We have often heard the expression "No pain, no gain," used in reference to increasing one's physical fitness, meaning "one must push one's self in order to become physically fit." The same could be said of mental acuity.
Riverbend News will celebrate its first birthday on Thursday, Aug. 5. Congratulations to Emerald Greene Parsons and all the staff at the newspaper. I was thinking about things borne out of pain. Riverbend News is one of those businesses that came about as result of the fiscal pain suffered by Community Newspaper Holdings and their decision to "shut down" three area newspapers: The Suwannee Democrat, The Jasper News and the Mayo Free Press. At least two of these newspapers had been in business, serving the communities in our small area for over one hundred years and then, one day, "no more newspaper."

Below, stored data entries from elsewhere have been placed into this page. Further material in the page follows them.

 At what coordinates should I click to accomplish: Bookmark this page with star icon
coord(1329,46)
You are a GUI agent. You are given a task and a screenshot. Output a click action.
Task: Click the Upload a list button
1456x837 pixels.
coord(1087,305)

In looking back, I can think of several positives and some negatives to that resulted from "hard times." Most folks in our area reaching their golden years receive a social security check. Social security was one of those programs borne out of the Great Depression, when Wall Street crashed in 1929 and, as a result, millions lost money, homes and hope. The late President Franklin D. Roosevelt was elected in 1932, promising Americans "A New Deal" and he meant it. Out of hard times came the Social Security Administration, the Federal Deposit Insurance Commission (FDIC), which insured banking deposits up to $100,000, as 40 percent of America's banks failed.
There have been unsung heroes too, that rose out of "hard times" in regards to the health of the nation, such as Dr. Jonas Salk who developed the polio vaccine and, later, Dr. Albert Sabin with his famous oral vaccine, "polio sugar." Countless thousands wore leg braces, lived in iron lungs and thousands died as a result of infantile paralysis, polio. I will be 63 in October and I can well remember getting in a line to take polio sugar. That little drop of vaccine placed on a sugar cube that was given out en masse by local health departments. I don't remember anyone not taking it who was able, as from what they witnessed.
Now, I am going to move into something I usually avoid, but here goes a bit of controversy. I was among Hamilton County's first cases of COVID-19 over a year ago. It was not a walk in the park and, as much as I appreciate all that has been done towards the development of the vaccines for COVID-19, I, along with so many of you, mourn the deaths of friends and loved ones who we lost during the pandemic. State-wide, we have lost over 30,000 over the past year, hundreds of thousands in our nation and millions across the world.
When the COVID-19 vaccines became available, I didn't debate the safety of it or whether I should take it. I took the Pfizer vaccine and I am so glad I did. My 87-year-old mother took it, too, at the Health Department in Jasper where Tom Moffses, Administrator of the Department of Health for Hamilton and Columbia Counties, did an outstanding job coordinating testing and administering vaccines. In Suwannee and Lafayette Counties, Kerry Waldron and his staff have done the same.
Despite all our best efforts, if we average the percentage of those who have taken both doses of the vaccines in Suwannee, Hamilton and Lafayette Counties, we come up with a figure of less than 26 percent of the collective population. That means roughly three out of four are still not fully vaccinated.
The vaccine may not be perfect, but it's a chance and it's definitely, in my opinion, a positive, like the polio vaccine was and the smallpox vaccine was and just like our Riverbend News is such a positive. All were borne out of hardship, now wonderfully providing a more positive and a better life for us all. God is good all the time and He does answer prayers, but I think He wants us to use the abilities with which we are blessed and, sometimes, we must "step out on faith" the way Emerald Greene Parsons did with the newspaper and the way each person who has taken the COVID-19 vaccine has. No one can assure us 100 percent on anything, really, not even our next breath.
Happy Birthday to the Riverbend News. COVID-19 brought you to us and that's the truth. Good things can and do come out of bad situations.
From the Eight Mile Still on the Woodpecker Route north of White Springs, wishing you a good day.